Même si elle était déjà en contact avec le saidar, il était possible de couper une femme de la Source Authentique. Mais l’opération risquait de se révéler beaucoup plus délicate. Après avoir réfléchi à la configuration requise, Egwene entreprit de tisser un filet d’Esprit bien plus fort que le précédent : un tissage lourd, épais, dense et doté d’une sorte de tranchant aussi affûté que la lame d’un couteau.

La forme immatérielle de la sœur noire apparut de nouveau. Egwene attaqua aussitôt avec ses flux d’Esprit et d’Air. Un instant, quelque chose sembla résister au filet d’Esprit, et elle dut le soutenir avec toute sa puissance.

La résistance cessa.

Amico Nagoyin hurla – un son fantomatique, presque inaudible, comme si elle n’était qu’une ombre par rapport au spectre de Joiya Byir qu’Egwene avait attaqué un peu plus tôt. Pourtant, le lien d’Air l’emprisonna, l’empêchant de se désintégrer de nouveau. Son joli visage tordu par l’angoisse, la sœur noire sembla exploser de rage, mais ses cris étaient à peine des murmures pour Egwene, qui ne comprit pas un mot de ce qu’elle disait.

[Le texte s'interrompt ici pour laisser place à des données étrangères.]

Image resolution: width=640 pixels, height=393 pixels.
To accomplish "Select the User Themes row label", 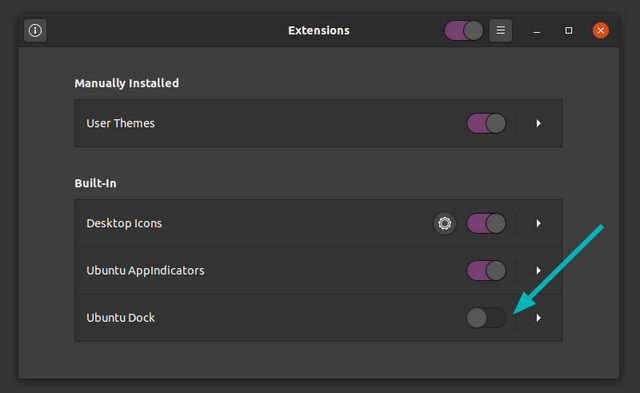I will 120,123.
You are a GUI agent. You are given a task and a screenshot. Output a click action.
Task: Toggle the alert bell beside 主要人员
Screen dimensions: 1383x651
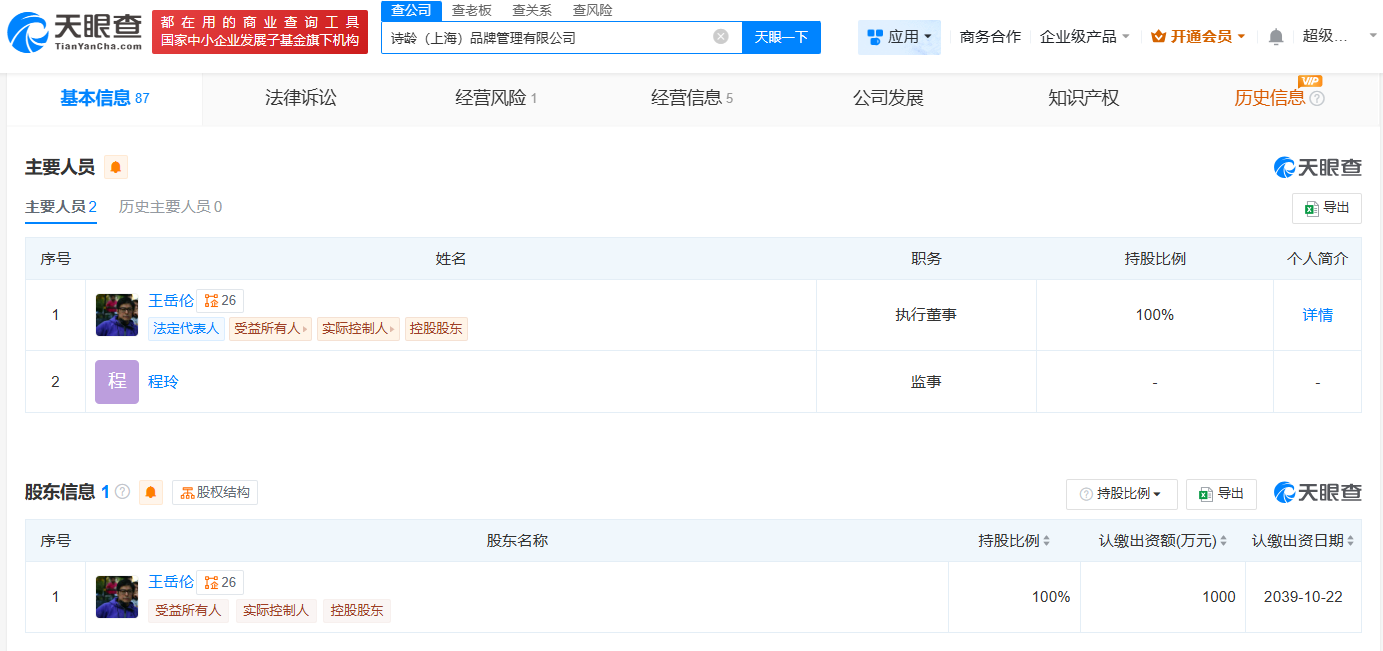coord(116,168)
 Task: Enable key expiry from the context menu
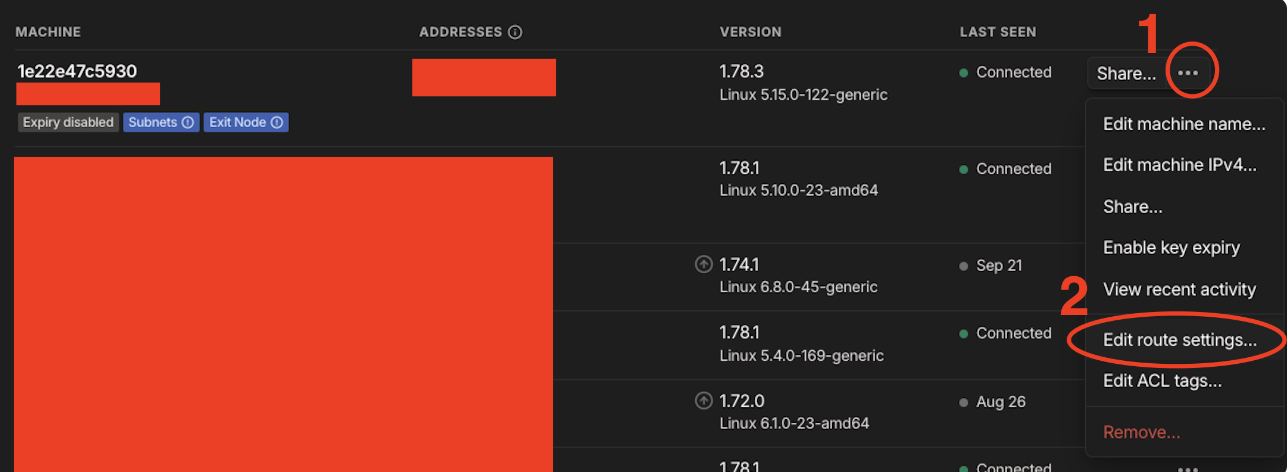click(x=1171, y=247)
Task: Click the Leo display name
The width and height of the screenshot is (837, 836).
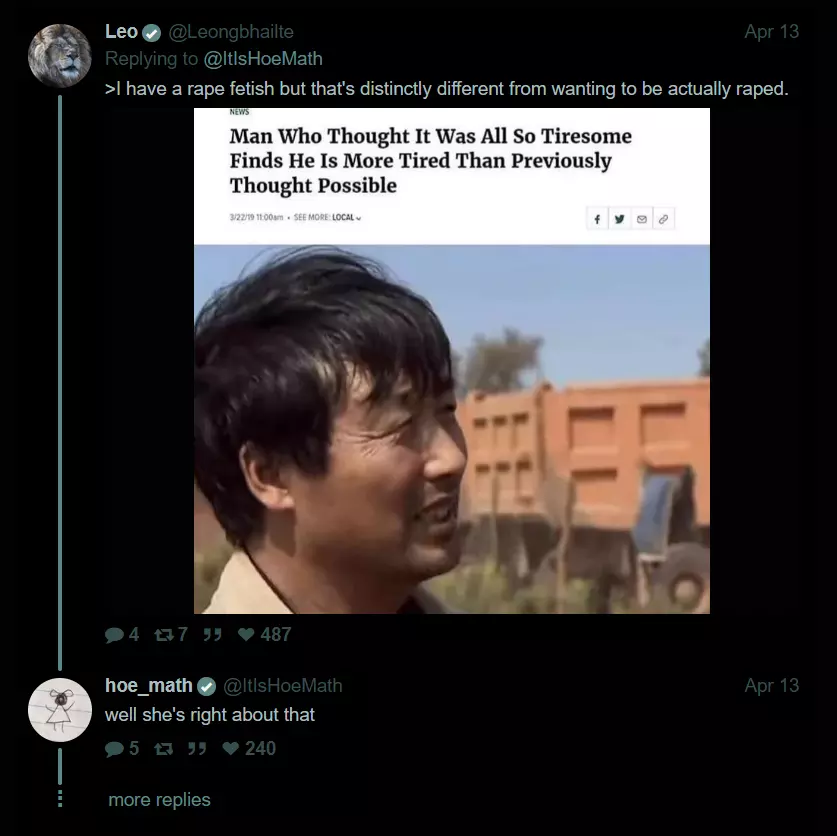Action: coord(122,31)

Quand elle eut stabilisé le filet et le lien qui continueraient à neutraliser Amico, Egwene s’intéressa à la serrure de la porte. Cédant à l’impatience, elle laissa un flux de Terre attaquer la serrure et la réduire en un nuage de poussière noire qui se désintégra longtemps avant d’avoir touché le sol.

Egwene ouvrit la porte et ne s’étonna pas de découvrir une cellule vide où brûlait une torche agonisante.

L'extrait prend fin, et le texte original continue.